Stewart Murray, the first curator, laid out the grounds and Hopkirk donated three thousand plants as the nucleus of the collection. In 1821 William Jackson Hooker, one of the most eminent botanists in the world at the time, was appointed Professor of Botany at the University of Glasgow. During the twenty years the Gardens were under his guidance they went from strength to strength so that in 1825 the collections numbered 12,000! In 1841 Hooker was appointed Director of the Royal Botanic Gardens, Kew.
 
David Douglas who was born at Scone near Perth had taken up a post at Glasgow Botanic Gardens in 1820. Professor Hooker took a great liking to Douglas and the two men made a number of botanical trips together to the Scottish Highlands while Hooker was writing his book “Flora Scotica”. It was on Hooker’s recommendation that the Horticultural Society (not yet ‘Royal’) employed Douglas in 1823 as an explorer. From North America in 1826 he sent home seeds of Pseudotsuga menziesii – the Douglas Fir.

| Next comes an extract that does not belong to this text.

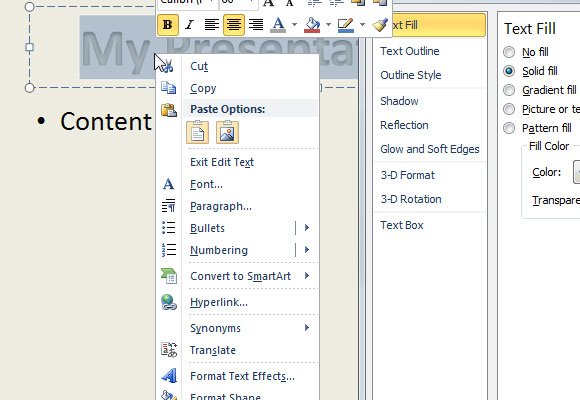Switch to the Text Outline category
The image size is (580, 400).
410,51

The Gardens flourished to such an extent that in 1839 a new site, to the west of the city on the banks of the River Kelvin, was purchased to house the rapidly expanding collections. In 1842 the new Gardens opened on their present site. Members of the Royal Botanic Institution of Glasgow had a right to free entrance with the public admitted only at weekends for a penny fee. Now you can visit with just the ask of a donation.
 
The Kibble Palace, the main feature of the gardens, is a 19th-century wrought iron-framed glasshouse, covering 2137 m2. Originally designed for John Kibble for his home at Coulport on Loch Long in the 1860s, the components were cast by Walter Macfarlane at his Saracen Foundry in Possilpark.  It was moved to its present site in 1873, brought up the River Clyde by barge.

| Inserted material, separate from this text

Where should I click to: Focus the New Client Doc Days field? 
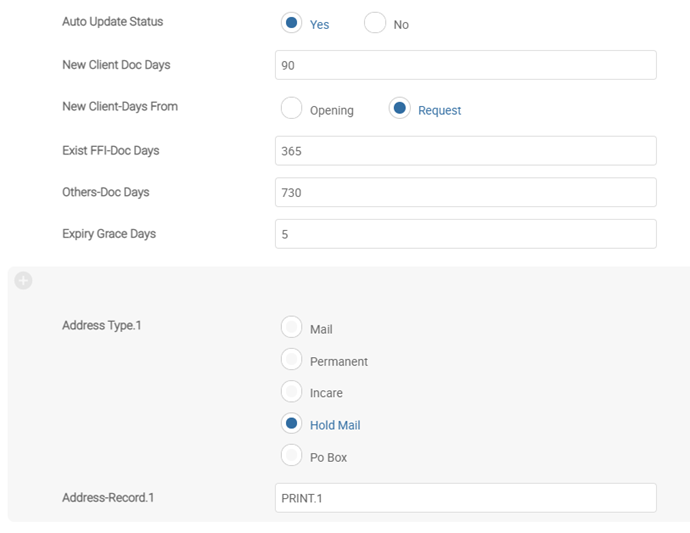click(x=465, y=65)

 In 1891 the gardens were incorporated into the Parks and Gardens of the Glasgow Corporation however agreed that they should continue as a Botanic Garden and maintain links with the University.
 
In 2004 a £7 million restoration programme was initiated to repair corrosion of the ironwork. The restoration involved the complete dismantling of the palace, and the removal of the parts to Shepley Engineers in Shafton, South Yorkshire for specialised repair and conservation. The plant collection was removed completely for the first time ever, and the ironwork was rebuilt over a rearranged floorplan, giving the palace a prolonged life. It re-opened to the public in November 2006.
Amongst the plants there are also several highly regarded marble sculptures in Kibble Palace. 2 considered important within Scotland's wider public collections.